Jan Van den Bergh

Personal information
- Date of birth: 2 October 1994 (age 31)
- Place of birth: Bonheiden, Belgium
- Height: 1.90 m (6 ft 3 in)
- Position: Centre-back

Team information
- Current team: Júbilo Iwata
- Number: 52

Youth career
- 2002–2003: FC Baal
- 2003–2007: Lierse
- 2007–2014: Westerlo

Senior career*
- Years: Team / Apps / (Gls)
- 2014–2016: Heist / 54 / (3)
- 2016–2019: Beerschot Wilrijk / 94 / (9)
- 2019–2020: Gent / 0 / (0)
- 2020: → OH Leuven (loan) / 5 / (2)
- 2020–2023: Beerschot / 82 / (8)
- 2023–2025: NAC Breda / 65 / (6)
- 2025–: Júbilo Iwata / 15 / (2)

= Jan Van den Bergh =

Belgian footballer (born 1994)

Jan Van den Bergh (born 2 October 1994) is a Belgian professional footballer who plays as a centre-back for Japanese club Júbilo Iwata.

==Career==
Jan Van den Bergh started his career with KSK Heist. In 2020, he was loaned to Oud-Heverlee Leuven for six months, scoring a goal in each of his first two appearances, the second goal a spectacular overhead kick.

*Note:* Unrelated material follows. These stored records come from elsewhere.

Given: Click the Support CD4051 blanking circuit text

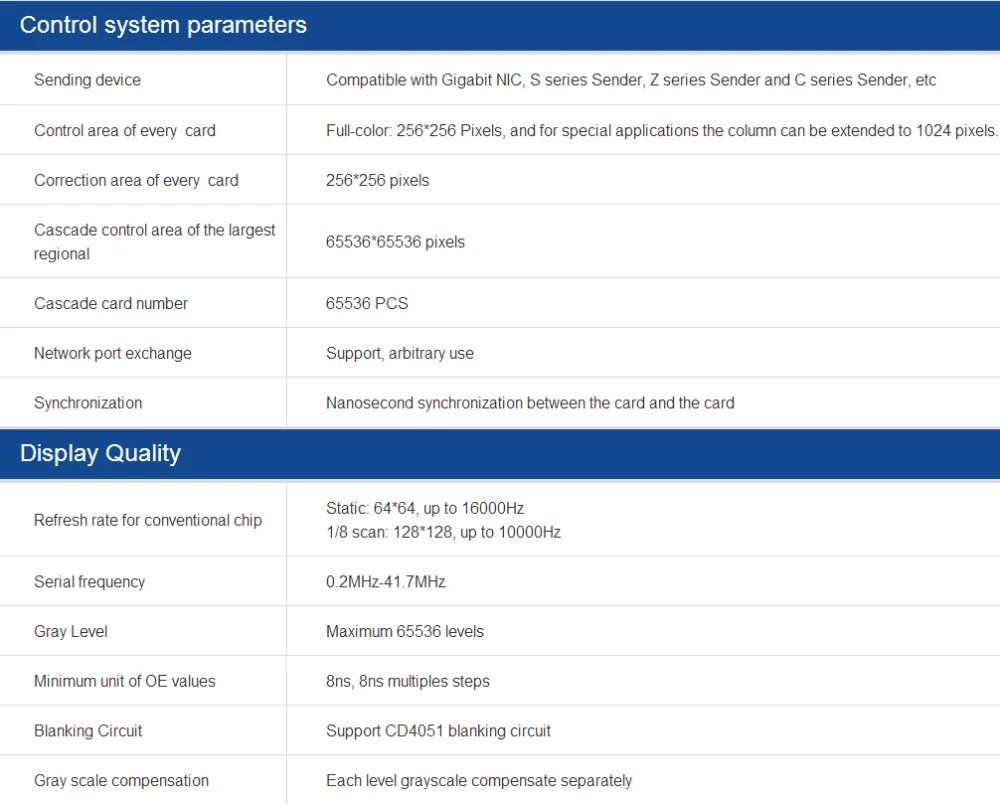Looking at the screenshot, I should point(438,731).
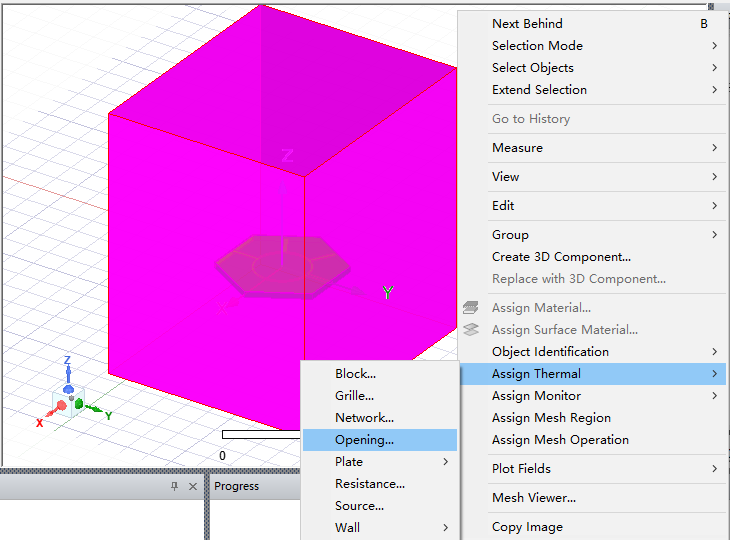Close the docked panel with X icon

pos(193,486)
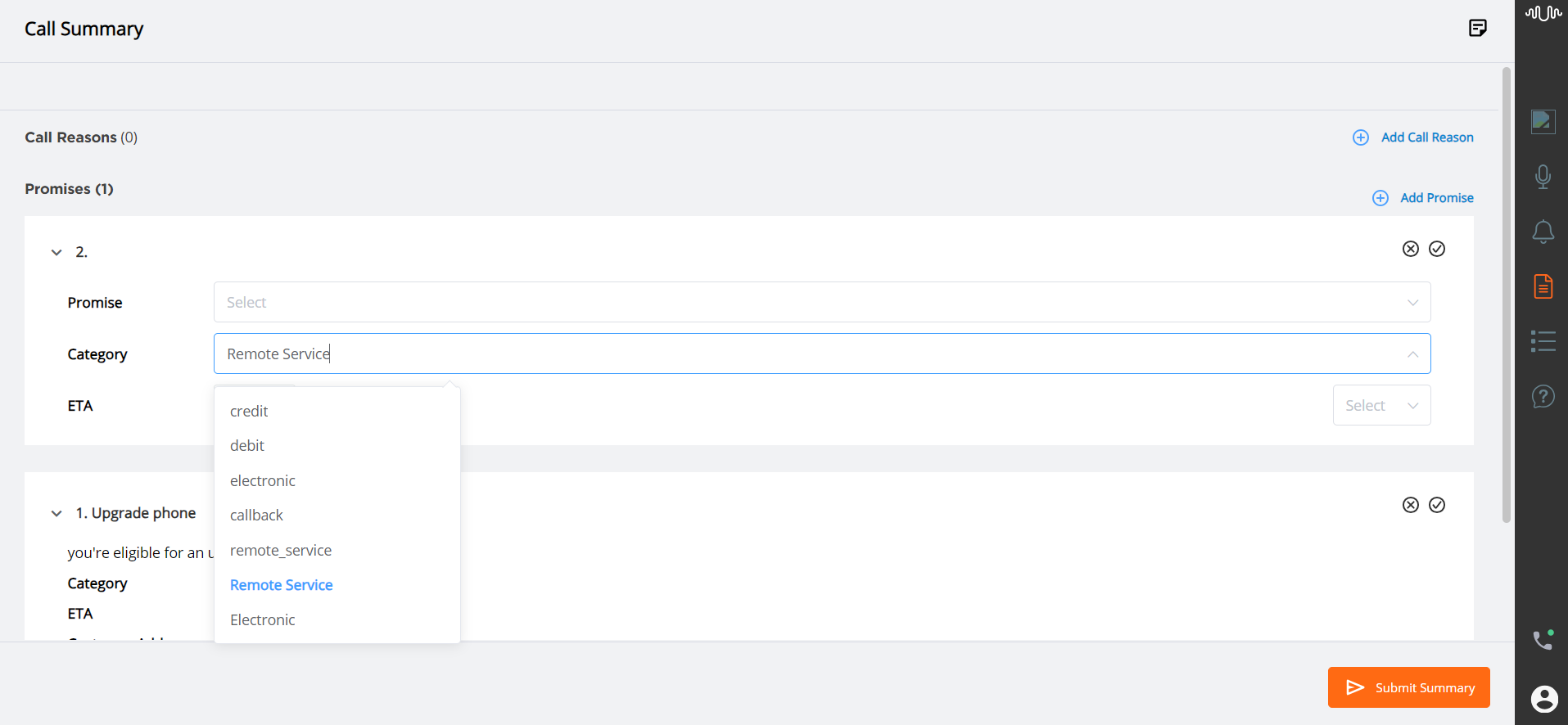Screen dimensions: 1568x725
Task: Click the Submit Summary button
Action: coord(1408,687)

On 4 July 2023, Van den Bergh moved to Dutch Eerste Divisie side NAC Breda, signing a deal until June 2026. Van den Bergh was a key member of the NAC team in 2023–24, making 42 appearances and scoring six goals as NAC finished in eighth position and won the promotion play-offs.

On 18 August 2024, van den Bergh netted a header in stoppage time to lift newly promoted NAC to a 2–1 win over Ajax.